Keyifli okumalar.
●○●○●○
"Çünkü ben... sana şaka yapmak istedim!" Diye saçma sapan bir yalan uydurdum.
"Bu mu ? Bunun için mi beni sinirlendirdin?!"
"Evet. Aslında hayır. Ben seni kıskandırmak için yapmıştım. Kıskandın mi?"
"Fazlasıyla!" Diye bağırdı. Bende olduğum yere sindim. O ise devam etti.
"Aşırı kısa bir elbise giymişsin!" Olduğum yerden doğruldum.
"Sana ne benim elbisemden! Hem ben seni neden kıskandırmaya çalışıyorum ki?! Senle sevgili bile değiliz!! Hadi koş canım! Cansucuğun seni bekliyor!" Ne kadar çok saçmalıyorum ben?
"Ne saçmalıyorsun sen? Bu arada sen hangi Cansu dan bahs ediyorsun?"
"Hangi Cansu mu? Bizim okulda ki sürtük Cansu!" Diye bağrınca bileğimden tutup beni kendine çekti. Aramızda 2-3 santim falan vardı ve benim kalbim aşırı hızlı atıyordu.
"O Cansu değil. Benin ortaokula giden kuzenim Cansu." Dedi sakince. Beni duvarla kendi arasına aldı. Hala çok yakındık ve benim kalbim yerinden çıkacak kadar atıyordu.
"Çok fazla saçmalıyorsun bücür."
"Bücür mu?"
"Evet." Dedi ve sırıtmaya başladı.
"Şuan çok güzel görünüyorsun."
"T-teşekkür ederim." Ve devam ettim.
"Hadi gidelim."
"Bebeğim! Şimdi bu harika anı sonlandırmak mı istiyorsun?" Diye sordu. Tabi ki de hayır istemiyorum. Ama eger bu anı sonlandirmazsak benim kalbim yerinden çıkabilir.
Onu onaylayınca ofladi.
"Eve gitmeyelim madem bu kadar hazırlanmışsın yemeye gidelim. İstersen?"
"Olur." Dedim ve benden uzaklaştı. Derin derin nefesler almaya başladım. Çünkü çok yakındı.
"Hadi gidelim?" Dedi sorarcasına ve elini uzattı. Uzattığı eli hemen tuttum. Elleri çok sıcaktı.
"Biliyormusun? Sen sevgilim var dediğinde kalbim yerinden çıkacaktı." Yani beni çok kıskanıyorsun Mert bey.
"Demek beni çok kıskandın!"
"Yani inkar edemem." Dedi ve yanağıma küçük bi öpücük kondurdu. OMG.
"Geldik! Ha bu arada o eteğini indir şimdi insan içine giriyoruz. Başka zaman ben tek olursam bu elbiseyi tekrar giyebilirsin." Utancla başımı eydim.
"Neyse hadi girelim ben acıktım." Dedim ve konuyu değiştirmeye çalıştım. Hemen sonra kocaman şık bir restorana girdik.
Burası bana göre değil!
Ben patatesi elle yerim bunlar çatal bıçakla. Ben tavuğu elle yerim bunlar çatal bıçakla. Bunlar-
"Duru, hadi şu masaya geçelim."
"Tamam." Dedikten sonra hızla sandalyeye oturdum.
"Ne yemek istersin?" Diye sorunca menüyü elime aldım. Neyseki menu düzgündü! Ben menüyü izlerken yanımıza bir garson geldi.
"Ne istersiniz efendim?"
"Ben Bonfile Kebap istiyorum." Dedi Mert ve bende onun istediğinden istedim. Garson onaylayıp gitti.

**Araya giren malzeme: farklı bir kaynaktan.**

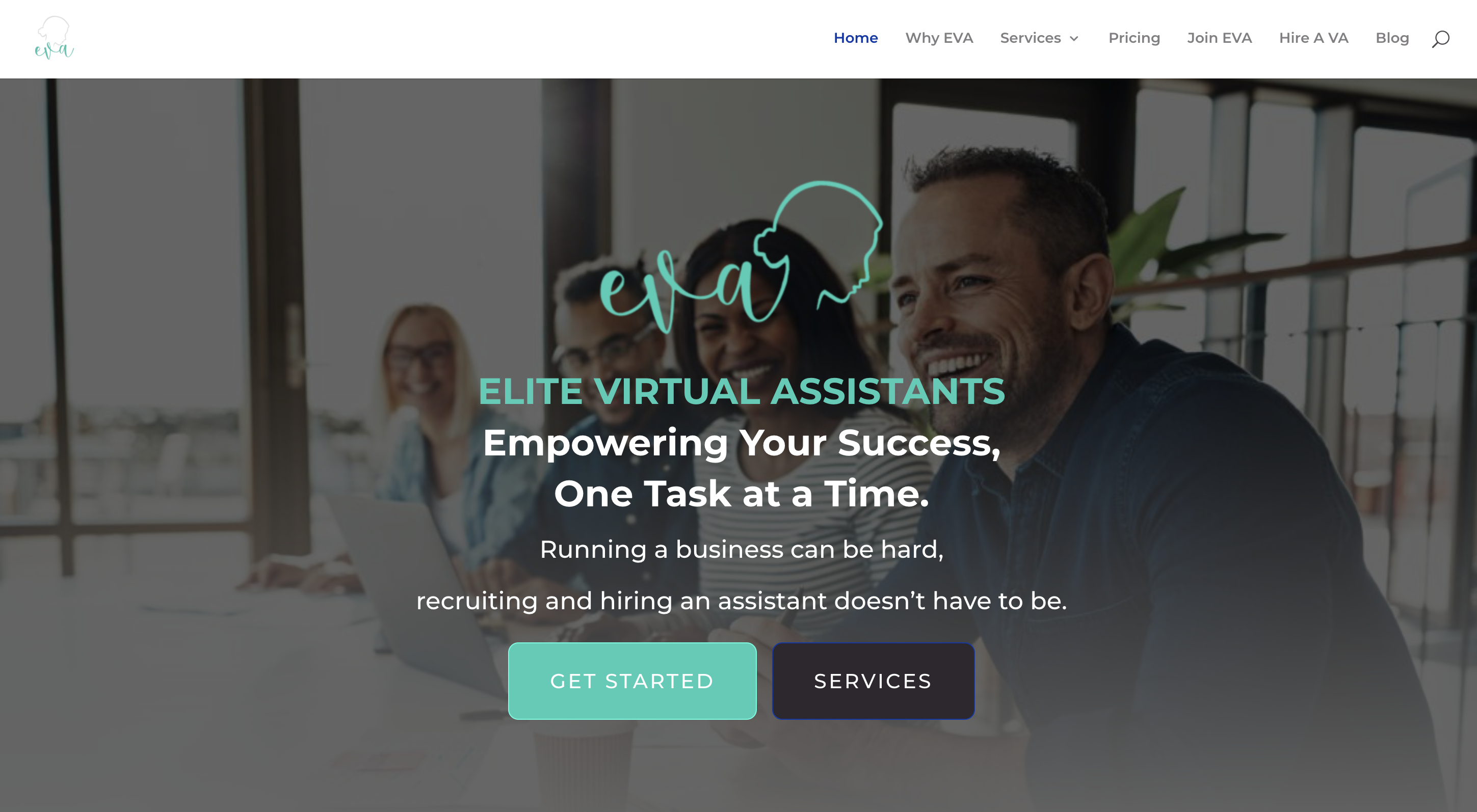Click the Services chevron expand arrow
The image size is (1477, 812).
coord(1075,38)
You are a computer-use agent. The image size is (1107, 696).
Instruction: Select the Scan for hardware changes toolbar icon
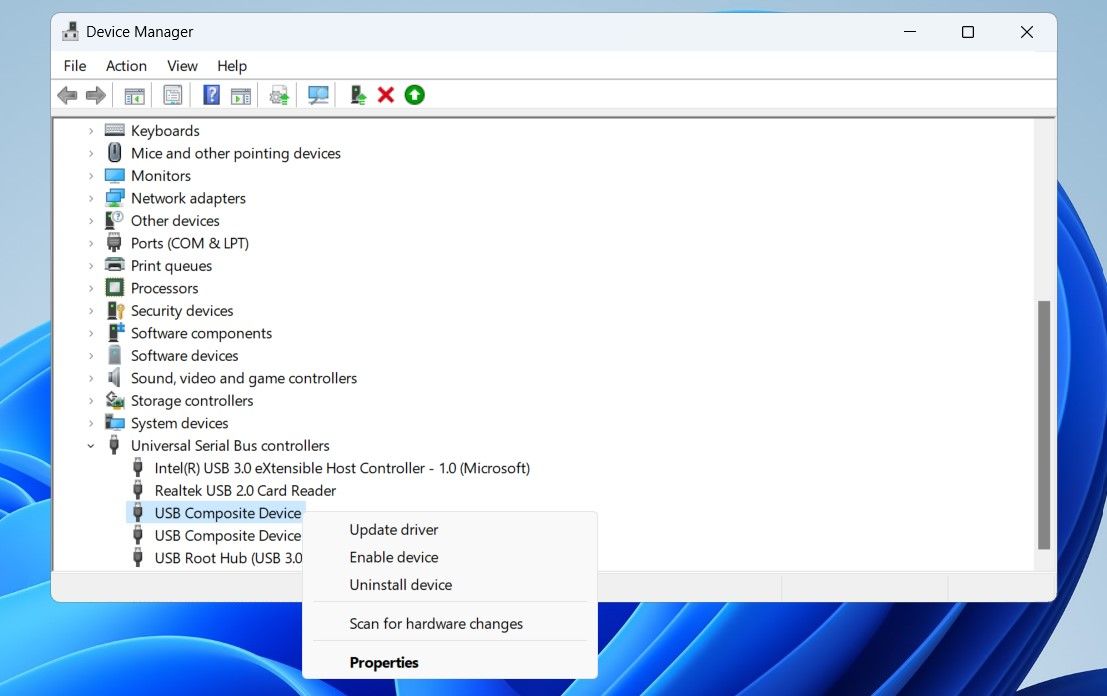[317, 94]
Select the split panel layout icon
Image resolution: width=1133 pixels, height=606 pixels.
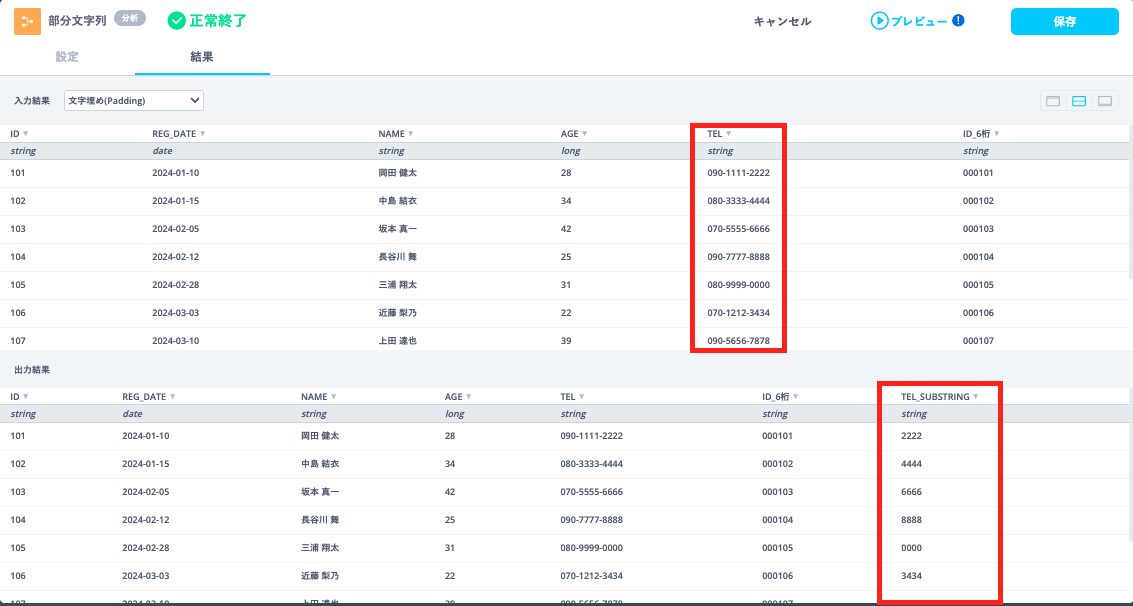point(1079,101)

Ben Merte bakıyordum o da menüye. Ben ona dalıp gitmişken o da bana bakmaya başladı. Birbirimize hülyalı hülyalı bakarken garson geldi ve elindeki tabakları önümüze koydu.
ŞİMDİ OKUDUĞUN
Komşu Çocuğu
HumorTam sonunu okucakken biri bana çarptı ve kağıt yere düştü. Neyseki hava rüzgârlı değil. Kağıdı yerden alıp bana çarpana dönüp bağırmaya başladim. ''Hey önüne baksana körmüsün?'' ''Sen bence önüne bakmalısın. Kafanı biraz kaldırıp etrafa bak. Bücür.'...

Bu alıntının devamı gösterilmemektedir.